» **Prompt**: Copy all of the records below, keeping every character unchanged.
======== Records for this task ========
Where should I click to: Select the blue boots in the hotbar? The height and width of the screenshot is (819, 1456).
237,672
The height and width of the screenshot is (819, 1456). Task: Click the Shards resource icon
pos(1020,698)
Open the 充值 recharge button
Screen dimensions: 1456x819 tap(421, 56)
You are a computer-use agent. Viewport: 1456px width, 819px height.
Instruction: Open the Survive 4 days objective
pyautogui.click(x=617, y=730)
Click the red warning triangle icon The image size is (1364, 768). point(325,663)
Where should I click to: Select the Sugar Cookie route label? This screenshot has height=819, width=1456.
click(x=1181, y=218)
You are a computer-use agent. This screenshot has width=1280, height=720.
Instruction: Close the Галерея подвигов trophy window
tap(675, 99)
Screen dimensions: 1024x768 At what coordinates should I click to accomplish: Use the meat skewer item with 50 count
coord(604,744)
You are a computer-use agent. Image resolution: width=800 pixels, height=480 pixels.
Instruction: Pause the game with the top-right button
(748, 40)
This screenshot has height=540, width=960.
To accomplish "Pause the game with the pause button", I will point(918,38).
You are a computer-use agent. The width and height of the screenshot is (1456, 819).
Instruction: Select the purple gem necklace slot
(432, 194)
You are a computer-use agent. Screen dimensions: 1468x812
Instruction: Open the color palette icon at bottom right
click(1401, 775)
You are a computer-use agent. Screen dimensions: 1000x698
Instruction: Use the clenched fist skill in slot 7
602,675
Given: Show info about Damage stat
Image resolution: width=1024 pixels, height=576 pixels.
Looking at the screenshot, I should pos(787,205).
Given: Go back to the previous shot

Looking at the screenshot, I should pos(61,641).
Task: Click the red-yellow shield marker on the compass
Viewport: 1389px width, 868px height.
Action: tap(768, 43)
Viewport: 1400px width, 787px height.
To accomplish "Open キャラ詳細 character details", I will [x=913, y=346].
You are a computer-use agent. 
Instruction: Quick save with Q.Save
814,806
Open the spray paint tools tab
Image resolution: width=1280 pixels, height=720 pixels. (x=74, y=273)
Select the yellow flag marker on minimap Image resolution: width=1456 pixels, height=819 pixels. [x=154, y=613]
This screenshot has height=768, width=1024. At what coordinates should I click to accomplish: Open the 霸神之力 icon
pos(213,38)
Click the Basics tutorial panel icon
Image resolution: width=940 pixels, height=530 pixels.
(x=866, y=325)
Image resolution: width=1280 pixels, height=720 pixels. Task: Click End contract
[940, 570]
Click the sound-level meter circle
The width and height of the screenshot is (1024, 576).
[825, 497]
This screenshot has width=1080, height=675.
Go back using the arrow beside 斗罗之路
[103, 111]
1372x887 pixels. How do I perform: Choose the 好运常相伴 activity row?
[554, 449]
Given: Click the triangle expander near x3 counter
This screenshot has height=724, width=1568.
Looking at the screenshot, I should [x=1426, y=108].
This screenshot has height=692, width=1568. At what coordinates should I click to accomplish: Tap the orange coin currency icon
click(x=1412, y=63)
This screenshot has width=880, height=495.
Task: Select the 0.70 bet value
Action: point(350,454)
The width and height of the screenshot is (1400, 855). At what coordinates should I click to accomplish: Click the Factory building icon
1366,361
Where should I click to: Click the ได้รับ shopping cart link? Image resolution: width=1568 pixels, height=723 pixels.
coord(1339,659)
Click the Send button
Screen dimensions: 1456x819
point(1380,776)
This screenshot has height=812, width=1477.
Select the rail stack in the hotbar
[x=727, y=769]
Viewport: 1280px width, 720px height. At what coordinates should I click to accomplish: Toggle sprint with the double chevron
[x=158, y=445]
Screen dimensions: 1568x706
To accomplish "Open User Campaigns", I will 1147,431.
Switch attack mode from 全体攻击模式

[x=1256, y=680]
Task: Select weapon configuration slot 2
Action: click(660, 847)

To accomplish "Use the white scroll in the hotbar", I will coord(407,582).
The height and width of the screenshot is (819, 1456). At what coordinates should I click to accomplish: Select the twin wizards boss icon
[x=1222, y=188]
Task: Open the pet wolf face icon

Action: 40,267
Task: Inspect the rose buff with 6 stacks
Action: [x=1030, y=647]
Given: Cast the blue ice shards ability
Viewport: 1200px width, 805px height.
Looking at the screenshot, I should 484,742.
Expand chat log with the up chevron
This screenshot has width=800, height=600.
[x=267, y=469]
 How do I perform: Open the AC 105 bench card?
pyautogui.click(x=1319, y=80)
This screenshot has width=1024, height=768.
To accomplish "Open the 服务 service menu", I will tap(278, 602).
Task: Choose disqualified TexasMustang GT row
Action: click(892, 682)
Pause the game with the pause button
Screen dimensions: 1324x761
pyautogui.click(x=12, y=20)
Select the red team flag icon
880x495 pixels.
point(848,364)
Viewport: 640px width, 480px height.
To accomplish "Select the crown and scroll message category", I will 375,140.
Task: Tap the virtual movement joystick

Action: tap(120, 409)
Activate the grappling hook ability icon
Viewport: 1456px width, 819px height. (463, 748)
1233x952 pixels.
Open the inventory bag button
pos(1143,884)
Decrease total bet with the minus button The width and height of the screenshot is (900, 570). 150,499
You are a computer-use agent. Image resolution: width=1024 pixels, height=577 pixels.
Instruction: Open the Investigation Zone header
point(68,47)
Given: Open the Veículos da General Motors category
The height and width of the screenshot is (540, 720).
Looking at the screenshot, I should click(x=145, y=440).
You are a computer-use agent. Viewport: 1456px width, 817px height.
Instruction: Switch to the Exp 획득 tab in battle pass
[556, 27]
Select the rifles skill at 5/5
========
» **Reply to the task**:
Where should I click to: Select the blue boots in the hotbar? The height and width of the screenshot is (819, 1456).
237,672
The height and width of the screenshot is (819, 1456). Task: Click the Shards resource icon
pos(1020,698)
Open the 充值 recharge button
Screen dimensions: 1456x819 tap(421, 56)
You are a computer-use agent. Viewport: 1456px width, 819px height.
Instruction: Open the Survive 4 days objective
pyautogui.click(x=617, y=730)
Click the red warning triangle icon The image size is (1364, 768). point(325,663)
Where should I click to: Select the Sugar Cookie route label? This screenshot has height=819, width=1456.
click(x=1181, y=218)
You are a computer-use agent. This screenshot has width=1280, height=720.
Instruction: Close the Галерея подвигов trophy window
tap(675, 99)
Screen dimensions: 1024x768 At what coordinates should I click to accomplish: Use the meat skewer item with 50 count
coord(604,744)
You are a computer-use agent. Image resolution: width=800 pixels, height=480 pixels.
Instruction: Pause the game with the top-right button
(748, 40)
This screenshot has height=540, width=960.
To accomplish "Pause the game with the pause button", I will point(918,38).
You are a computer-use agent. The width and height of the screenshot is (1456, 819).
Instruction: Select the purple gem necklace slot
(432, 194)
You are a computer-use agent. Screen dimensions: 1468x812
Instruction: Open the color palette icon at bottom right
click(1401, 775)
You are a computer-use agent. Screen dimensions: 1000x698
Instruction: Use the clenched fist skill in slot 7
602,675
Given: Show info about Damage stat
Image resolution: width=1024 pixels, height=576 pixels.
Looking at the screenshot, I should pos(787,205).
Given: Go back to the previous shot

Looking at the screenshot, I should pos(61,641).
Task: Click the red-yellow shield marker on the compass
Viewport: 1389px width, 868px height.
Action: tap(768, 43)
Viewport: 1400px width, 787px height.
To accomplish "Open キャラ詳細 character details", I will [x=913, y=346].
You are a computer-use agent. 
Instruction: Quick save with Q.Save
814,806
Open the spray paint tools tab
Image resolution: width=1280 pixels, height=720 pixels. (x=74, y=273)
Select the yellow flag marker on minimap Image resolution: width=1456 pixels, height=819 pixels. [x=154, y=613]
This screenshot has height=768, width=1024. At what coordinates should I click to accomplish: Open the 霸神之力 icon
pos(213,38)
Click the Basics tutorial panel icon
Image resolution: width=940 pixels, height=530 pixels.
(x=866, y=325)
Image resolution: width=1280 pixels, height=720 pixels. Task: Click End contract
[940, 570]
Click the sound-level meter circle
The width and height of the screenshot is (1024, 576).
[825, 497]
This screenshot has width=1080, height=675.
Go back using the arrow beside 斗罗之路
[103, 111]
1372x887 pixels. How do I perform: Choose the 好运常相伴 activity row?
[554, 449]
Given: Click the triangle expander near x3 counter
This screenshot has height=724, width=1568.
Looking at the screenshot, I should [x=1426, y=108].
This screenshot has height=692, width=1568. At what coordinates should I click to accomplish: Tap the orange coin currency icon
click(x=1412, y=63)
This screenshot has width=880, height=495.
Task: Select the 0.70 bet value
Action: point(350,454)
The width and height of the screenshot is (1400, 855). At what coordinates should I click to accomplish: Click the Factory building icon
1366,361
Where should I click to: Click the ได้รับ shopping cart link? Image resolution: width=1568 pixels, height=723 pixels.
coord(1339,659)
Click the Send button
Screen dimensions: 1456x819
point(1380,776)
This screenshot has height=812, width=1477.
Select the rail stack in the hotbar
[x=727, y=769]
Viewport: 1280px width, 720px height. At what coordinates should I click to accomplish: Toggle sprint with the double chevron
[x=158, y=445]
Screen dimensions: 1568x706
To accomplish "Open User Campaigns", I will 1147,431.
Switch attack mode from 全体攻击模式

[x=1256, y=680]
Task: Select weapon configuration slot 2
Action: click(660, 847)

To accomplish "Use the white scroll in the hotbar", I will coord(407,582).
The height and width of the screenshot is (819, 1456). At what coordinates should I click to accomplish: Select the twin wizards boss icon
[x=1222, y=188]
Task: Open the pet wolf face icon

Action: 40,267
Task: Inspect the rose buff with 6 stacks
Action: [x=1030, y=647]
Given: Cast the blue ice shards ability
Viewport: 1200px width, 805px height.
Looking at the screenshot, I should 484,742.
Expand chat log with the up chevron
This screenshot has width=800, height=600.
[x=267, y=469]
 How do I perform: Open the AC 105 bench card?
pyautogui.click(x=1319, y=80)
This screenshot has width=1024, height=768.
To accomplish "Open the 服务 service menu", I will tap(278, 602).
Task: Choose disqualified TexasMustang GT row
Action: click(892, 682)
Pause the game with the pause button
Screen dimensions: 1324x761
pyautogui.click(x=12, y=20)
Select the red team flag icon
880x495 pixels.
point(848,364)
Viewport: 640px width, 480px height.
To accomplish "Select the crown and scroll message category", I will 375,140.
Task: Tap the virtual movement joystick

Action: tap(120, 409)
Activate the grappling hook ability icon
Viewport: 1456px width, 819px height. (463, 748)
1233x952 pixels.
Open the inventory bag button
pos(1143,884)
Decrease total bet with the minus button The width and height of the screenshot is (900, 570). 150,499
You are a computer-use agent. Image resolution: width=1024 pixels, height=577 pixels.
Instruction: Open the Investigation Zone header
point(68,47)
Given: Open the Veículos da General Motors category
The height and width of the screenshot is (540, 720).
Looking at the screenshot, I should click(x=145, y=440).
You are a computer-use agent. Viewport: 1456px width, 817px height.
Instruction: Switch to the Exp 획득 tab in battle pass
[556, 27]
Select the rifles skill at 5/5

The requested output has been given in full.